Vincent Lee


Biography


As a child, Vince Lee was first exposed to video games after joining the Cub Scouts. On a field trip to the Lawrence Hall of Science, an interactive museum in Berkeley, he had the opportunity to play Star Trek and Lunar Lander, both text-based games played on a teletype which printed to rolls of yellow paper. Despite the primitive games on offer, the experience sparked Lee's interest in games. A few years later, his father assembled a Heathkit H-89 personal computer from a kit, the family's first computer. With little software available, Lee learned to program in BASIC and assembly language and began making games for it. At fifteen years old, he sold his first game.

Lee later attended college at the University of California, Berkeley, where he studied his Bachelor's degree in Mechanical Engineering for four years, before staying on for a year and a half to earn a Master's degree in robotics and control systems. He spent much of his time programming, including work for a number of Amiga software developers, though he considered it a hobby.
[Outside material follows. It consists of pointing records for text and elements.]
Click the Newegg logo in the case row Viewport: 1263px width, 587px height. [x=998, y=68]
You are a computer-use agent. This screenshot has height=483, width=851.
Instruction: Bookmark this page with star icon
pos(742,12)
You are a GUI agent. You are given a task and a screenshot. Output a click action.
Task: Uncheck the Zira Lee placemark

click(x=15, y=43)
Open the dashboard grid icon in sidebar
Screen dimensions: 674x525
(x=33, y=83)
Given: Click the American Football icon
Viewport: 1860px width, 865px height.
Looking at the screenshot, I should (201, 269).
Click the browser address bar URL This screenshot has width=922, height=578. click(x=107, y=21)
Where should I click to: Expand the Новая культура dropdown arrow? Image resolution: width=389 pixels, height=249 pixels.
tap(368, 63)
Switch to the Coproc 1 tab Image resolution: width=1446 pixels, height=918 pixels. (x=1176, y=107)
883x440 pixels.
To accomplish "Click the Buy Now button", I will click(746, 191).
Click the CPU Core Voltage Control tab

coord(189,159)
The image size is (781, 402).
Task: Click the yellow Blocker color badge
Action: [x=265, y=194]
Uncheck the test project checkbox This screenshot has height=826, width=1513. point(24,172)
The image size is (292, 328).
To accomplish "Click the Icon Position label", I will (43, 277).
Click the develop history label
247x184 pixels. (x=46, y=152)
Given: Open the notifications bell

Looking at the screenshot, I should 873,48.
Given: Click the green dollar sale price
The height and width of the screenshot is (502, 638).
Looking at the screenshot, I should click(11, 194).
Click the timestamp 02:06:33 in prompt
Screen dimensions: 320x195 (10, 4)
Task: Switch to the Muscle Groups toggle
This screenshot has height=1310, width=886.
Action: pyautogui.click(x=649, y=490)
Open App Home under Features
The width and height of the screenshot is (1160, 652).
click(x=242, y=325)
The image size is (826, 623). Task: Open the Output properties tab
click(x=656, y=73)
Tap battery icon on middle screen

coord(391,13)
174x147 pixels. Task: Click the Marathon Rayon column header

Still as an undegraduated, at a User's Group meeting he met a LucasArts producer who left him his number. After leaving school, he was offered work at IBM and Exxon Production Research Houston, but turned both down to take a job as a programmer for Lucasfilm Games, which he started in Spring 1991.

Lee's early work involved developing tools on the personal computer and converting SCUMM adventure games to the Amiga and Sega CD. He started developing image-compression technology in January 1992. He and other LucasArts colleagues attended the Winter '92 CES at Chicago and were exposed by the ambitious "multimedia" CD-ROM titles.

It was while he was working on the Amiga version of Indiana Jones and the Fate of Atlantis when the LucasArts GM suggested to work as a programmer for the CD-ROM title; the intimate knowledge of multimedia technology, as well as his "good gaming sense", eventually brought him to Star Wars: Rebel Assault, what would be the company's first CD-ROM exclusive project.

Lee developed SMUSH, a custom tool that compressed the game data; eventually it was expanded to be a design and editing tool. This earned him the position of project leader and designer on Rebel Assault. He compiled the game missions and cutscenes as they were delivered from the artists, focusing also on game play elements, playability and smoothess, but he was getting involved in many directions simultaneously as well. Lee also was open to suggestions from Q/A, and had the final decision for their incorporation. Lead tester Brett Tosti commented that Lee's "programming genius" immediately detected a problem and could fix bugs when they were pointed out to him. Sometimes Lee was communicating with the support department of Microsoft, and after being told that something was not possible, in some minutes he could come up with a solution.

Lee also did most of the sound work of the game, choosing portions of the original Musical score for each part of the game; he recorded his choices with a boombox, before discussing his preferences with Michael Land and his sound team.

The whole process challenged Lee, who was busy with many things simultaneously and worked at nights and weekends, especially during the last months of post-production. Casey Donahue Ackley oversaw the last stages as Associate Producer, and facilitated communication with the art department. Lee and Ackley authored the game's manual and reference card.